As Australia’s first and only female Governor General, the Hon Dame Quentin Bryce AD CVO is the nation’s most accomplished and awarded woman in public service. As such, Dame Quentin has lived a life of female ‘firsts’. She has enjoyed a rich and distinguished career as an academic; lawyer; human rights, womens’ and community advocate; senior public officer; university college principal; and vice-regal representative in her home state of Queensland, and later the Commonwealth of Australia.
Dame Quentin’s contribution to advancing human rights and equality, the rights of women and children, and the welfare of the family was recognised in her appointment as an Officer of the Order of Australia in 1988 and a Companion of the Order of Australia in 2003. Also in 2003, she was invested as a Dame of Grace of the Most Venerable Order of the Hospital of St John of Jerusalem. On 25 March 2014, Prime Minister Tony Abbott announced that Ms Bryce had become a Dame in the Order of Australia.
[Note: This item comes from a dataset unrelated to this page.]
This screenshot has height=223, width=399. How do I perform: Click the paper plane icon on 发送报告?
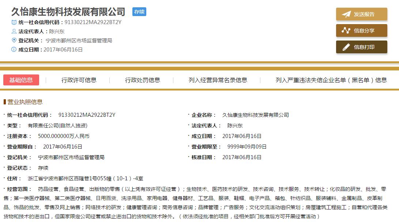346,14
On 5 September 2008 Quentin Bryce was sworn in as Australia’s twenty-fifth Governor-General. As the first woman to take up the office, she remains a pioneer in contemporary Australian society, and yet one who brings more than forty years of experience in reform, community building and leadership to the role. Her term concluded in March 2014.
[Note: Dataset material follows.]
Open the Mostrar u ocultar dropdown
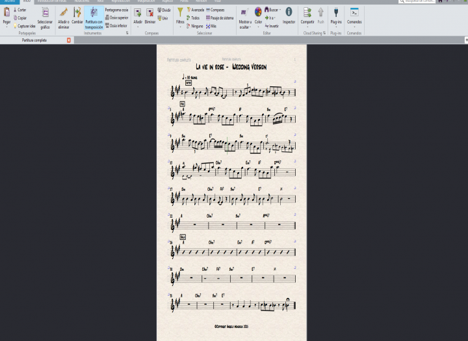Screen dimensions: 468x341 (x=244, y=25)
In August 2014 she was appointed by the former Queensland Premier, Campbell Newman, to chair a Special Taskforce on Domestic and Family Violence. Ms Bryce presented the report of the Taskforce, Not Now, Not Ever, to Premier Annastacia Palaszczuk in February 2015. Following the government announcing that it would accept the Not Now, Not Ever recommendations, Ms Bryce headed up the Domestic and Family Violence Implementation Council, as Chair, to oversee the implementation of the recommendations.